No Brasil, você consegue um resultado muito próximo usando ovos caipiras — ou, se quiser um nível acima, adicionar uma gema extra a cada dois ovos inteiros. Descobri isso experimentando em casa depois da viagem, depois de levar um susto com a cor pálida da primeira tentativa.
Além disso, a farinha importa mais do que parece. A farinha 00 (doppio zero) é o padrão italiano: moída finamente, com menos proteína que a farinha de trigo comum, o que resulta numa massa mais sedosa e maleável. No Brasil, a farinha tipo 1 funciona, mas a massa fica um pouco mais resistente. Se encontrar farinha 00 importada — ou as versões nacionais específicas para massas frescas — use.

“Depois de sovar, a massa precisa descansar.
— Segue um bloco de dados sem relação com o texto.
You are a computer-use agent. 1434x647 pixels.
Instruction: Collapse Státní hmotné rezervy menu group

Você também, aliás.” –>
A sova que faz a diferença
Há uma razão pela qual a sova de massa fresca é descrita como trabalho físico, e não como técnica delicada.
Você está desenvolvendo a rede de glúten. Essa rede é o que vai dar elasticidade e firmeza à massa — e ela precisa ser trabalhada com força, com ritmo, com pressão real. Não é mexer gentilmente. É empurrar a massa contra a bancada, dobrar, girar 90 graus, empurrar de novo.
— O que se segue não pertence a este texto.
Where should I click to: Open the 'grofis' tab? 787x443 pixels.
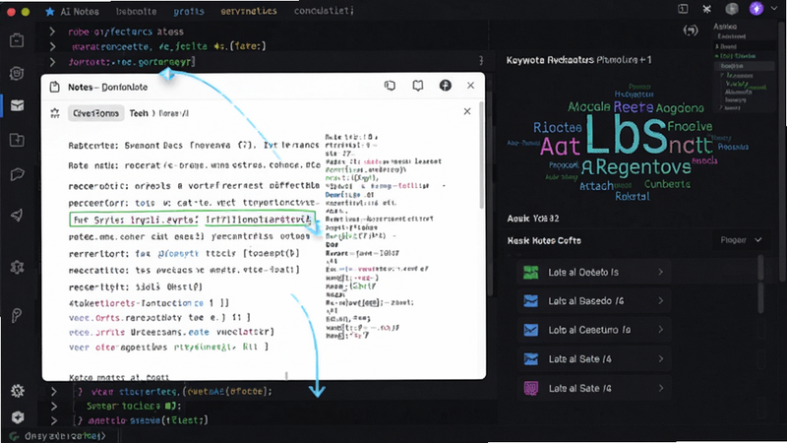tap(189, 11)
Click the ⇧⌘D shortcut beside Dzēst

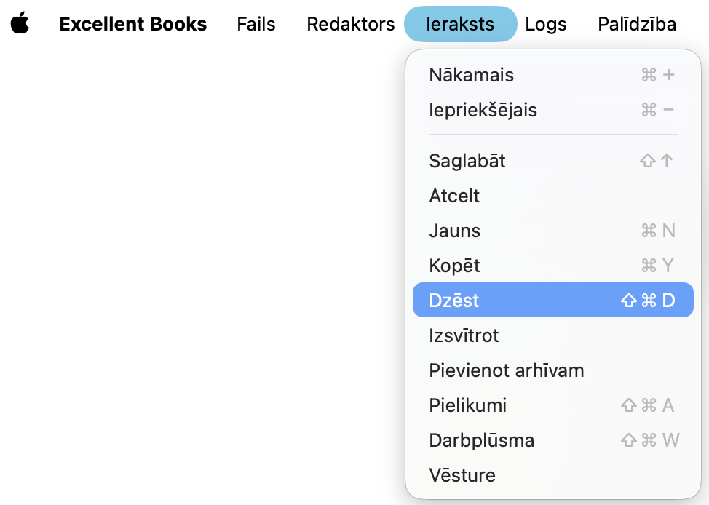coord(648,301)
O processo leva de 8 a 10 minutos de sova contínua. No fim, a massa deve estar completamente lisa, sem nenhuma irregularidade na superfície, e ligeiramente elástica — quando você pressiona um dedo, ela volta devagar. Se ela rachar nas bordas ao dobrar, precisa de mais sova. Se ela grudar excessivamente na mão, talvez tenha umidade demais (o que pode acontecer em dias úmidos no Brasil, especialmente no Centro-Oeste).
Depois de sovar, vem uma etapa que muita gente pula: o descanso de 30 minutos embrulhada em filme plástico. Esse descanso é fundamental. O glúten que você acabou de trabalhar está tenso — deixá-lo relaxar torna a massa infinitamente mais fácil de abrir depois. Sem esse descanso, ela vai encolher toda vez que você tentar passar o rolo.
Aprendi esse detalhe da pior forma: tentei pular o descanso uma vez por pressa e a massa encolheu tanto que ficou três vezes mais espessa do que deveria. Servível, mas longe do ideal.
Como abrir a massa — à mão ou na máquina
Aqui tem um debate entre puristas e pragmáticos, e vou dar minha opinião honesta: ambos os métodos funcionam, com vantagens diferentes.
À mão com rolo: O método tradicional da sfoglina — as mulheres especializadas em massas da Emília-Romanha. O rolo de madeira longo (mattarello) permite um controle de pressão que a máquina não tem. A massa aberta à mão tende a ter uma textura ligeiramente mais porosa, o que faz o molho aderir melhor. A desvantagem é a consistência: manter a espessura uniforme exige prática.
Com máquina de macarrão: Mais consistente para quem está aprendendo. Comece na espessura máxima e vá diminuindo gradualmente — não pule etapas. A espessura ideal para tagliatelle é a penúltima ou antepenúltima configuração da maioria das máquinas domésticas (geralmente número 5 ou 6 numa escala de 1 a 9). Fina o suficiente para cozinhar rápido; espessa o suficiente para manter textura.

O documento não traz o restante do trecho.